◆ Page:
Denburn closing too? And Loanhead...end of an era! I thought the bypass is to be west of Loanhead? Shame about the gorgeous, huge indoor school! When are they closing?


----------



## lachlanandmarcus (16 December 2013)

spookypony said:



			Denburn closing too? And Loanhead...end of an era! I thought the bypass is to be west of Loanhead? Shame about the gorgeous, huge indoor school! When are they closing?
		
Click to expand...

One of them is closing cos of an associated housing development rather than cos of the bypass itself I think....maybe that's it?


----------



## khalswitz (16 December 2013)

lachlanandmarcus said:



			One of them is closing cos of an associated housing development rather than cos of the bypass itself I think....maybe that's it?
		
Click to expand...

Yeah, Denburn is the bypass, same as Old Milltimber - that's why they've been continuing for so long with grass livery. Loanhead is housing - Stuart Milne who owns it has been trying for a long time to close them down for housing, and only just got the permission. 

I don't know when Denburn will actually close, Loanhead has said end of March.


----------



## ClobellsandBaubles (16 December 2013)

spookypony said:



			Denburn closing too? And Loanhead...end of an era! I thought the bypass is to be west of Loanhead? Shame about the gorgeous, huge indoor school! When are they closing?
		
Click to expand...

Denburn too!! That's a lot of displaced horses that's got to be three of the biggest yards nearest the city. Shame about loanhead the hacking round there is great I can bike there through the woods from my flat.


----------



## khalswitz (17 December 2013)

◆ Data provided:
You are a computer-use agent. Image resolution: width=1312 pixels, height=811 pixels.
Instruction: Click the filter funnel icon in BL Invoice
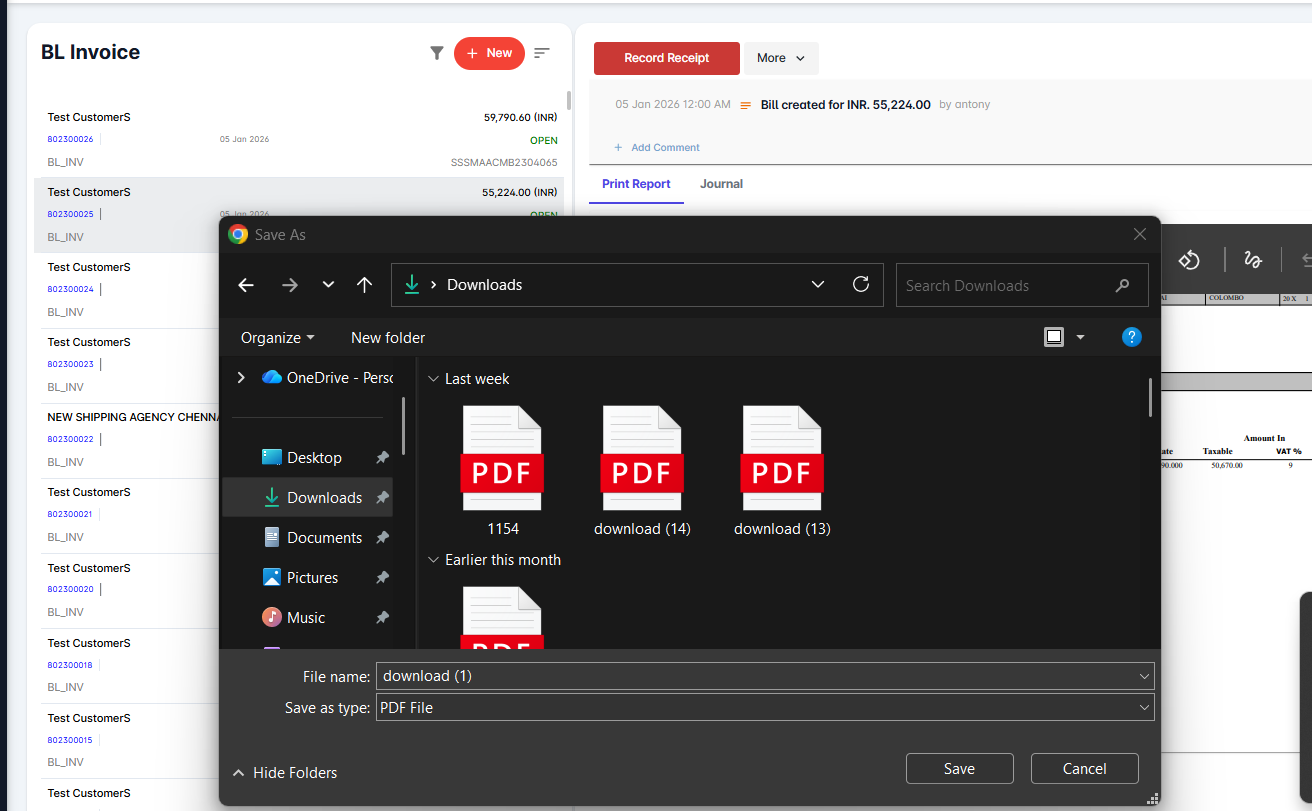[x=437, y=53]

◆ What this exercise asks:
#1 Copy the livery yard thread from the words "Yeah, Denburn is" through "end of March.", switching "grass livery" to "summer grazing".
#2 Proceed with the livery yard thread, starting after its final line.
None of the material is needed here.

◆ Results for each task:
#1
Yeah, Denburn is the bypass, same as Old Milltimber - that's why they've been continuing for so long with summer grazing. Loanhead is housing - Stuart Milne who owns it has been trying for a long time to close them down for housing, and only just got the permission. 

I don't know when Denburn will actually close, Loanhead has said end of March.

#2
ClobellsandBaubles said:



			Denburn too!! That's a lot of displaced horses that's got to be three of the biggest yards nearest the city. Shame about loanhead the hacking round there is great I can bike there through the woods from my flat.
		
Click to expand...

Yeah that's been on the cards a long while though? They were told the same time as Milltimber, or that's what I heard. Don't think they are ejecting current liveries any time soon though, same as Old Milltimber, just that it's on the cards. Don't make me question my sources people!


----------



## EmmasMummy (17 December 2013)

Parkhill moved and milltimber farm moved, so I guess these other yards aren't really keen to continue as they will surely have been given remuneration to move and so can set up else where?? 

Did anything ever come of that yard that was hinted in bridge of don area??


----------



## ClobellsandBaubles (17 December 2013)

I know things had been on the cards for a long time just nothing seemed to actually happen for a few years like Hayfield said they were going to move years ago. It's such a lovely horsey area so close to the city it makes me sad


----------



## khalswitz (17 December 2013)

ClobellsandBaubles said:



			I know things had been on the cards for a long time just nothing seemed to actually happen for a few years like Hayfield said they were going to move years ago. It's such a lovely horsey area so close to the city it makes me sad 

Click to expand...

I know, unfortunately everyone wants houses, so the city will get larger and the horses further away .


----------



## TequilaMist (17 December 2013)

khalswitz said:



			Yeah that's been on the cards a long while though? They were told the same time as Milltimber, or that's what I heard. Don't think they are ejecting current liveries any time soon though, same as Old Milltimber, just that it's on the cards. Don't make me question my sources people!
		
Click to expand...

I'm at new yard at Milltimber.Don't think old yard is closing as he has just made an indoor school(as in weeks old) and doubt he would have paid the thousands he did for the surface if he was closing. I know he is losing grazing to road and some to housing so is limiting the amount of liveries he takes but as far as I am aware  no plans to shut old yard . In fact he has taken some of Tertowies and Loaheads liveries on.
But  I shall ask him if I  see him tonight not that he'd say if its top secret!lol
edited to add do I think it will eventually go yes I do and prob any other yard in area once housing starts .


----------



## khalswitz (17 December 2013)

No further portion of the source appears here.